§ **Work request**: Write out word for word each line from the one containing "1483x812 pixels." through the close of the listing, including both ends. Pictures do not belong in the copy.

##############################

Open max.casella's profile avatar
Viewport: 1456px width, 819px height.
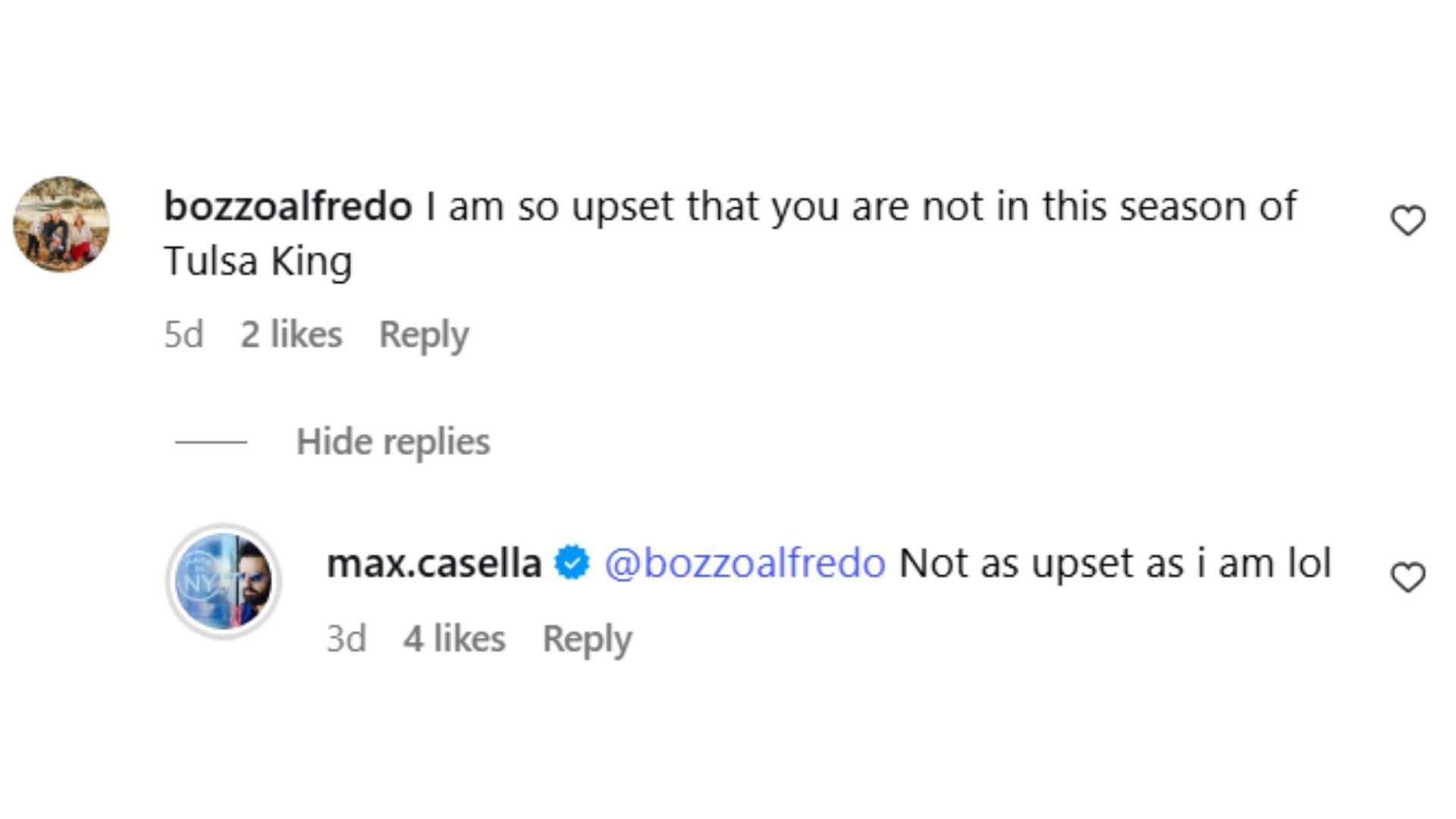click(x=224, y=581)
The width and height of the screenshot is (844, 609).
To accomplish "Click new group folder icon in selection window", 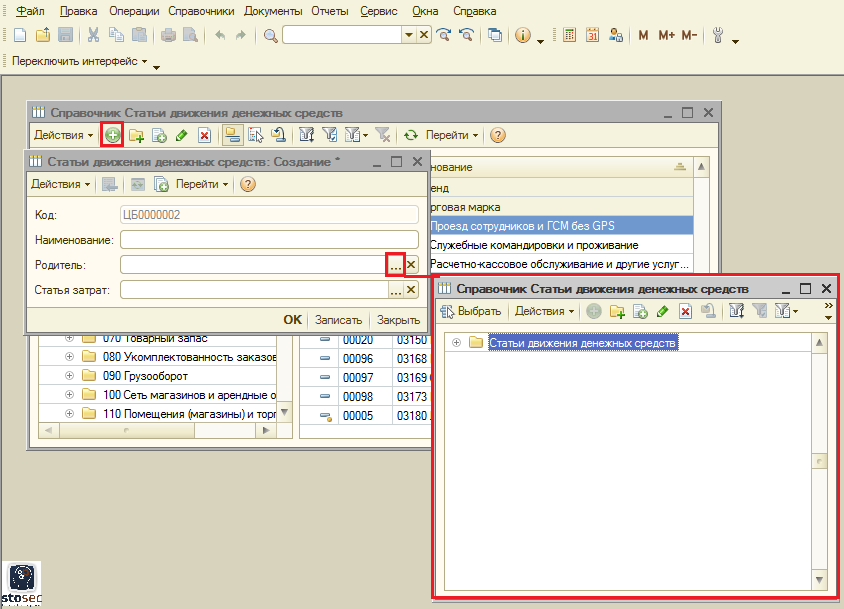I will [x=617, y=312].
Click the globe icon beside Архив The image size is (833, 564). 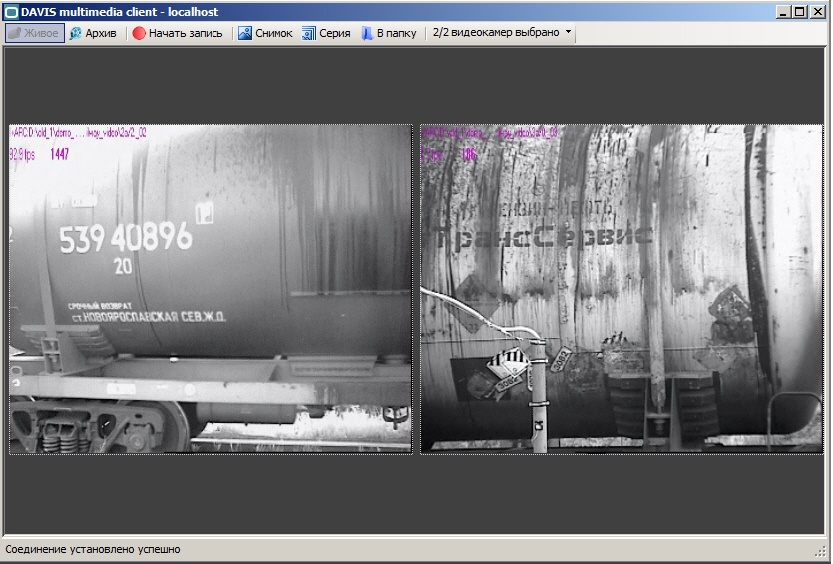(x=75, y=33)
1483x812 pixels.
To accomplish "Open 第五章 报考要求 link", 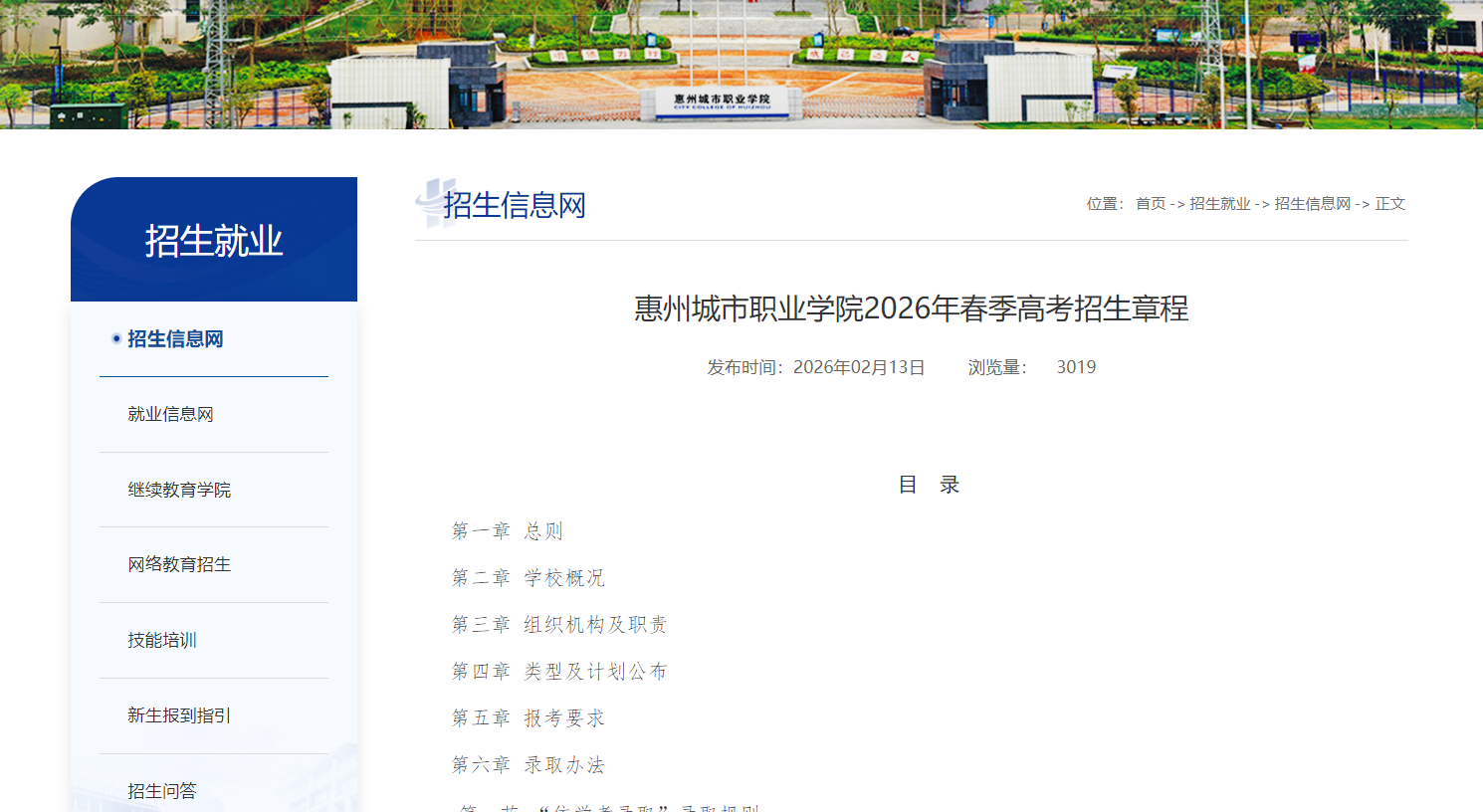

##############################

§ **Solved exercise**:
1483x812 pixels.
To accomplish "Open 第五章 报考要求 link", 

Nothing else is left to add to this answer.